An alternative second measure point, was the first point of coincidence of the first half-cycle of received acoustic energy and a zero voltage reference level. This point was turned the "zero crossing point." Several factors in processing the analog acoustic signature, to determine the zero crossing point, resulted in a less than desirable measurement. At times the amplitude of the received signal varies enough that instead of detecting the first zero crossing point, the detection circuitry would jump or skip out in time along the acoustic signature to the second zero crossing point resulting in "cycle skippings" and an inaccurate measurement.
Additionally, the logging tool being dragged up the borehole on the end of a cable generated noise which could appear on the acoustic signature prior to the received signal. In such instance the point of detection would jump or move to detect the noise signal producing a velocity measurement more rapid than that of the formation encountered. Typically, these two instances of measurement point detection error were controlled by the operator visually monitoring the acoustic signature on an oscilloscope and manually adjust the system gain to obtain the proper detection point. In most instances the operator was unsuccessful in his attempts to make the required adjustments to obtain the degree of accuracy and reliability of the measurements desired.
To make the measurement more accurate a small threshold voltage circuit was added making the detection point not the first point of coincidence between the signature and a zero voltage reference level, but rather some small voltage level above the zero voltage level. This voltage level was selected to be above the level of most noise generated due to instrument movement.
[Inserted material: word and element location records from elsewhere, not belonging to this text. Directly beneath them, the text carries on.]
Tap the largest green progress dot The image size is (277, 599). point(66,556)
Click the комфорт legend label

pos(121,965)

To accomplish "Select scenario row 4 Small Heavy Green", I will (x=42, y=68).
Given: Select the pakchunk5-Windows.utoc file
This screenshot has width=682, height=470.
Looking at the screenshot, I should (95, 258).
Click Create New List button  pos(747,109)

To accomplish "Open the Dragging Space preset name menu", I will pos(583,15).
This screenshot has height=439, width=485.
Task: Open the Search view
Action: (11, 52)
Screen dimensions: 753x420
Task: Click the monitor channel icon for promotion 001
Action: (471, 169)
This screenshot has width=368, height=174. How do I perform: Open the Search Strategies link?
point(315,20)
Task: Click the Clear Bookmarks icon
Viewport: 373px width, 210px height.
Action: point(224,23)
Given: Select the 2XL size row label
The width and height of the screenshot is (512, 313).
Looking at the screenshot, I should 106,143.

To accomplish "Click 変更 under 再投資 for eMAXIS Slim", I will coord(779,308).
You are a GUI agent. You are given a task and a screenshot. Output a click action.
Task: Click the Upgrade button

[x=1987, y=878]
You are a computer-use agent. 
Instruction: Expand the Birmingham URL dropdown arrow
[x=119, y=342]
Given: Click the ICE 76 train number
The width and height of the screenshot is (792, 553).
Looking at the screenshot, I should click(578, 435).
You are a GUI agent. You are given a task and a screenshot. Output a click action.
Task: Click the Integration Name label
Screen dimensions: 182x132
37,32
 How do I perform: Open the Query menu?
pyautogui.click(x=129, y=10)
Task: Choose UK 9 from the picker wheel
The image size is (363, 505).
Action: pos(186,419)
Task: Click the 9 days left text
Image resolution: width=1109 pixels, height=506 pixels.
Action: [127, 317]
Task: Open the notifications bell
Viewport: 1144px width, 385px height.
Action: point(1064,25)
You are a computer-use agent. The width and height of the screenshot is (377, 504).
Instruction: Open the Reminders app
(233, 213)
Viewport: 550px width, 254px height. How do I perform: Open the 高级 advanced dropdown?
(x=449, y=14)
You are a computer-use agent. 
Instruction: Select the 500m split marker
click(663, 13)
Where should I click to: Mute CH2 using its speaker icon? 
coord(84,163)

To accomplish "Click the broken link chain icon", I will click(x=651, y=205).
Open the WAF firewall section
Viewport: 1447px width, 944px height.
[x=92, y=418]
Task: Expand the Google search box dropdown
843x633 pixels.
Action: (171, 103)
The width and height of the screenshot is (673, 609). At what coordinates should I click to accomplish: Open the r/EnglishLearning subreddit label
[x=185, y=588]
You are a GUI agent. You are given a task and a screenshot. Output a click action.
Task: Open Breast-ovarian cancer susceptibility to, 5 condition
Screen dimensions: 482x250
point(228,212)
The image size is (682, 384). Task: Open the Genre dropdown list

While the threshold detection point has proven to be more satisfactory than the prior detection points, it still fails to provide the most accurate detection point possible for calculating velocity and travel time. The slope of the first half-cycle of the received signal is not a constant. This slope can change due to the aforementioned distortion resulting from the transmission of the signature to the surface by way of a conductor within the logging cable or can change as a result of formation effect upon the acoustic energy. By having a coincidence detection point above the zero voltage reference level changes in waveform slope are reflected as inaccuracies in velocity and travel time computations due a changing point of coincidence between the reference level and the acoustic waveform.
These and other disadvantages are overcome with the present invention by providing method and apparatus for converting an acoustic signature into a digital format and performing accurate and reliable determination of selected acoustic signature parameters.